Return a word-for-word copy of the complete listing below.

Record extracts

■ ■ ■ ■ ■

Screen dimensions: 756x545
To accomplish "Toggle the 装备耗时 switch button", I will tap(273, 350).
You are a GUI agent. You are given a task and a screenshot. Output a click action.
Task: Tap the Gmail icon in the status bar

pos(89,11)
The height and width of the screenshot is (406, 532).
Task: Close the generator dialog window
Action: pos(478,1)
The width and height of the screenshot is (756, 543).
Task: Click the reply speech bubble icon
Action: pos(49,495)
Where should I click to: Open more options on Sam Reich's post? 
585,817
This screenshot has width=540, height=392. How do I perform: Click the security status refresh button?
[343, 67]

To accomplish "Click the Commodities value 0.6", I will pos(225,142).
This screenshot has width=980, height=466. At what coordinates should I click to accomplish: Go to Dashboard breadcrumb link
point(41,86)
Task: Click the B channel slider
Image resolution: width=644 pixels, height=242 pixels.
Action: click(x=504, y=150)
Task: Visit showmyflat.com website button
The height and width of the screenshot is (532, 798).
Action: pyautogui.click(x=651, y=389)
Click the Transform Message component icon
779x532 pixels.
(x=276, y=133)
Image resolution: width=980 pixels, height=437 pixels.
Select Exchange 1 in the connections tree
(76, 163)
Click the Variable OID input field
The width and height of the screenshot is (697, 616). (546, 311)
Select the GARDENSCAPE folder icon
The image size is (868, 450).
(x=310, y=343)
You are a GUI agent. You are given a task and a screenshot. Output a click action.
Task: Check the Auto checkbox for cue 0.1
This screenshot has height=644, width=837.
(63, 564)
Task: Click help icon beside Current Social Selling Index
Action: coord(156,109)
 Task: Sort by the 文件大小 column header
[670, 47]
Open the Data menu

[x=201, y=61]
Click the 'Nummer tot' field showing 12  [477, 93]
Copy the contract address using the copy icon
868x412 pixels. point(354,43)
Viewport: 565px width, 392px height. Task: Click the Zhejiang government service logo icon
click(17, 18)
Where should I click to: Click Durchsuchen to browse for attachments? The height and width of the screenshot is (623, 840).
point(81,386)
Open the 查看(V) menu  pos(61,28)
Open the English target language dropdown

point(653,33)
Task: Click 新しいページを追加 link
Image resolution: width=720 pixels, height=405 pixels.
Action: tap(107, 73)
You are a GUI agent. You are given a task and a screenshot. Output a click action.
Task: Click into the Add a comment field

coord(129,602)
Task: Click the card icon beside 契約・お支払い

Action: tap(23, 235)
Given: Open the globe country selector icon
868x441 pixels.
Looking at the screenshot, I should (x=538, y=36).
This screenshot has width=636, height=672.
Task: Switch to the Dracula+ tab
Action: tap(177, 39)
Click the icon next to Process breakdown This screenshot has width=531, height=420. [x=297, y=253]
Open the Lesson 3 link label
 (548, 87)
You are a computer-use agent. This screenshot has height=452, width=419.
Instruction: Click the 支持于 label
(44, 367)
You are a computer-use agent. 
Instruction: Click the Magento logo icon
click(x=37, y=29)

■ ■ ■ ■ ■

Written solution
Screen dimensions: 756x545
To accomplish "Toggle the 装备耗时 switch button", I will tap(273, 350).
You are a GUI agent. You are given a task and a screenshot. Output a click action.
Task: Tap the Gmail icon in the status bar

pos(89,11)
The height and width of the screenshot is (406, 532).
Task: Close the generator dialog window
Action: pos(478,1)
The width and height of the screenshot is (756, 543).
Task: Click the reply speech bubble icon
Action: pos(49,495)
Where should I click to: Open more options on Sam Reich's post? 
585,817
This screenshot has width=540, height=392. How do I perform: Click the security status refresh button?
[343, 67]

To accomplish "Click the Commodities value 0.6", I will pos(225,142).
This screenshot has width=980, height=466. At what coordinates should I click to accomplish: Go to Dashboard breadcrumb link
point(41,86)
Task: Click the B channel slider
Image resolution: width=644 pixels, height=242 pixels.
Action: click(x=504, y=150)
Task: Visit showmyflat.com website button
The height and width of the screenshot is (532, 798).
Action: pyautogui.click(x=651, y=389)
Click the Transform Message component icon
779x532 pixels.
(x=276, y=133)
Image resolution: width=980 pixels, height=437 pixels.
Select Exchange 1 in the connections tree
(76, 163)
Click the Variable OID input field
The width and height of the screenshot is (697, 616). (546, 311)
Select the GARDENSCAPE folder icon
The image size is (868, 450).
(x=310, y=343)
You are a GUI agent. You are given a task and a screenshot. Output a click action.
Task: Check the Auto checkbox for cue 0.1
This screenshot has height=644, width=837.
(63, 564)
Task: Click help icon beside Current Social Selling Index
Action: coord(156,109)
 Task: Sort by the 文件大小 column header
[670, 47]
Open the Data menu

[x=201, y=61]
Click the 'Nummer tot' field showing 12  [477, 93]
Copy the contract address using the copy icon
868x412 pixels. point(354,43)
Viewport: 565px width, 392px height. Task: Click the Zhejiang government service logo icon
click(17, 18)
Where should I click to: Click Durchsuchen to browse for attachments? The height and width of the screenshot is (623, 840).
point(81,386)
Open the 查看(V) menu  pos(61,28)
Open the English target language dropdown

point(653,33)
Task: Click 新しいページを追加 link
Image resolution: width=720 pixels, height=405 pixels.
Action: tap(107, 73)
You are a GUI agent. You are given a task and a screenshot. Output a click action.
Task: Click into the Add a comment field

coord(129,602)
Task: Click the card icon beside 契約・お支払い

Action: tap(23, 235)
Given: Open the globe country selector icon
868x441 pixels.
Looking at the screenshot, I should (x=538, y=36).
This screenshot has width=636, height=672.
Task: Switch to the Dracula+ tab
Action: tap(177, 39)
Click the icon next to Process breakdown This screenshot has width=531, height=420. [x=297, y=253]
Open the Lesson 3 link label
 (548, 87)
You are a computer-use agent. This screenshot has height=452, width=419.
Instruction: Click the 支持于 label
(44, 367)
You are a computer-use agent. 
Instruction: Click the Magento logo icon
click(x=37, y=29)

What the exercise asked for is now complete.